Fig. 2: This athlete (red) is experiencing three primary gravitational forces.

It seems like the worst situation for an athlete would be when all the planets are pulling them in the same direction as the Earth (Figure 3), so initially we might think:

maybe_worst = (earth + moon + sun + jupiter + saturn) # ➜ 9.82604 m/s²

And the best configuration would be if everything is pulling the athlete away from the Earth:

maybe_best = (earth - moon - sun - jupiter - saturn) # ➜  9.81368 m/s²

That’s actually a big difference! Does that mean that it’s (9.81368/9.82604), or 99.8742% as much work to lift something on the worst day than the best day?

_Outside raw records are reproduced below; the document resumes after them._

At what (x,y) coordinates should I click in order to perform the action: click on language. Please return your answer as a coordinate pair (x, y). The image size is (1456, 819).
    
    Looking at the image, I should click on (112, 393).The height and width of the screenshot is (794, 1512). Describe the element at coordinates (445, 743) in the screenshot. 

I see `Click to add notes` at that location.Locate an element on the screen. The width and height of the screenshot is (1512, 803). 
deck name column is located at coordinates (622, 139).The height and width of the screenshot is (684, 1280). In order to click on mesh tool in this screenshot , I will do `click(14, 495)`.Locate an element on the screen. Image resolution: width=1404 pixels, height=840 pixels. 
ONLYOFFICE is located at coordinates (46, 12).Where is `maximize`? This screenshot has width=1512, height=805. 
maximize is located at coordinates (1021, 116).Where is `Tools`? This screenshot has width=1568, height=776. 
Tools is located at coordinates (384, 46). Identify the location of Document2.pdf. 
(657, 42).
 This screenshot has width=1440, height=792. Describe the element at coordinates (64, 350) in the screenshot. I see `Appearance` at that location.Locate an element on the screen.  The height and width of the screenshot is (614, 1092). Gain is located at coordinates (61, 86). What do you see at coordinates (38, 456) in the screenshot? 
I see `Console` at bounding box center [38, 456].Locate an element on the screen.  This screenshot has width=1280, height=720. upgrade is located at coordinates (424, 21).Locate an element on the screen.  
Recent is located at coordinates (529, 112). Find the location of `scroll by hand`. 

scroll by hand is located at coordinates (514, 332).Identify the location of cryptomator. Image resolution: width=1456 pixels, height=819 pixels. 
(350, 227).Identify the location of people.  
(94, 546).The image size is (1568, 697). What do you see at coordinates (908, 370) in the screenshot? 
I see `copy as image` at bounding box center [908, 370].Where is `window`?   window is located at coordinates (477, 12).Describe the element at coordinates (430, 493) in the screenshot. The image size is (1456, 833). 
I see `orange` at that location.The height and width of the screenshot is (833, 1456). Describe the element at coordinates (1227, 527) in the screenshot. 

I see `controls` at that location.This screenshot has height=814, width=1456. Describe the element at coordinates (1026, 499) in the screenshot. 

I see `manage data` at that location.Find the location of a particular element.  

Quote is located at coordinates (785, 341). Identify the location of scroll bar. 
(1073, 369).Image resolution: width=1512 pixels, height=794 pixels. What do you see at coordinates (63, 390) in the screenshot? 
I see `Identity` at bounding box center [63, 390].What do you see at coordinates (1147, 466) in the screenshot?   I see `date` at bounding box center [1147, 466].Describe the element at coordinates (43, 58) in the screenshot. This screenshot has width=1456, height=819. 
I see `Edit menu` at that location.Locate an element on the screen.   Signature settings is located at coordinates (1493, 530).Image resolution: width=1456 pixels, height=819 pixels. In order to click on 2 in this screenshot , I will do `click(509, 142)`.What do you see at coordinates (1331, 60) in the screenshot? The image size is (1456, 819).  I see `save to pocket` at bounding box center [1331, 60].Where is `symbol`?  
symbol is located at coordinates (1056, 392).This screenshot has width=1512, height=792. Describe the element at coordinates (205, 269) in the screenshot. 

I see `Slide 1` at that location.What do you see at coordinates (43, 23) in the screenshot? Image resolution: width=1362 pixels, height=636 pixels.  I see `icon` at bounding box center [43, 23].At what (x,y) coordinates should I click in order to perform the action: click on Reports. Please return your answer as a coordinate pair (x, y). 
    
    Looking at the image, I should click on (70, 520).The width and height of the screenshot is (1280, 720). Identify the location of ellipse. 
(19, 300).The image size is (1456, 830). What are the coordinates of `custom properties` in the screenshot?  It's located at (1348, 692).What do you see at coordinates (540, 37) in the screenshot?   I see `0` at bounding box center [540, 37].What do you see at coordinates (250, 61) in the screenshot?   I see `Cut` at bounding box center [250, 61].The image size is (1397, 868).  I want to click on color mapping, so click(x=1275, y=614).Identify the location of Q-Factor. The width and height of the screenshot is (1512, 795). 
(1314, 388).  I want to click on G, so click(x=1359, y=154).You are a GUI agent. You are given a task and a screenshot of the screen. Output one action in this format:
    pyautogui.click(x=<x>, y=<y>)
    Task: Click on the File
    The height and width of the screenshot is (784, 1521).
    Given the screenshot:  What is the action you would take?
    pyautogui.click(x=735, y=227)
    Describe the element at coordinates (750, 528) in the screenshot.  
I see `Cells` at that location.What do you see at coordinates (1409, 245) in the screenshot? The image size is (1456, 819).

Fig. 3: If we neglect the fact that the Earth is orbiting the sun, we’d be able to combine all the forces in A (left) to generates a single “opposing Earth’s gravity” force in B (right).

Unfortunately, probably not: I didn’t consider that the Earth is in orbit around the Sun, so we probably shouldn’t count the Sun there. (After all, someone in Earth orbit can float around in “zero G” even though they’re experiencing ~90% of Earth’s gravity).

Fixed (?) Version:

Excluding the Sun from those calculations gives:

worst = (earth + moon + jupiter + saturn) # ➜ 9.819898 m/s²

best  = (earth - moon - jupiter - saturn) # ➜ 9.819824 m/s²

# (best / worst) is 0.9999924

So if it’s 99.99924% as much work to lift something on the best day vs. the worst day, maybe that could add up over the course of a marathon. Let’s assume, without doing any research at all, that half of a runner’s effort is counteracting gravity and half is overcoming air resistance.

Then, for the gravity half, we end up with (1-9.819824/9.819898)/2 effort that can be saved, or 0.000003767859911 per 1 unit of running.

For a 2-hour marathon, a run would be this much longer during the worst configuration of planets:

(0.000003767859911 * 120 minutes) = 0.0271 seconds

About 3 hundredths of a second! Maybe not totally worth adjusting for, sadly.


Maybe we’d be better off in the future by normalizing for:

PROS: Opens the door for exciting new ways of nit-picking world records in sports.

CONS: Sadly, it appears to be a negligible effect.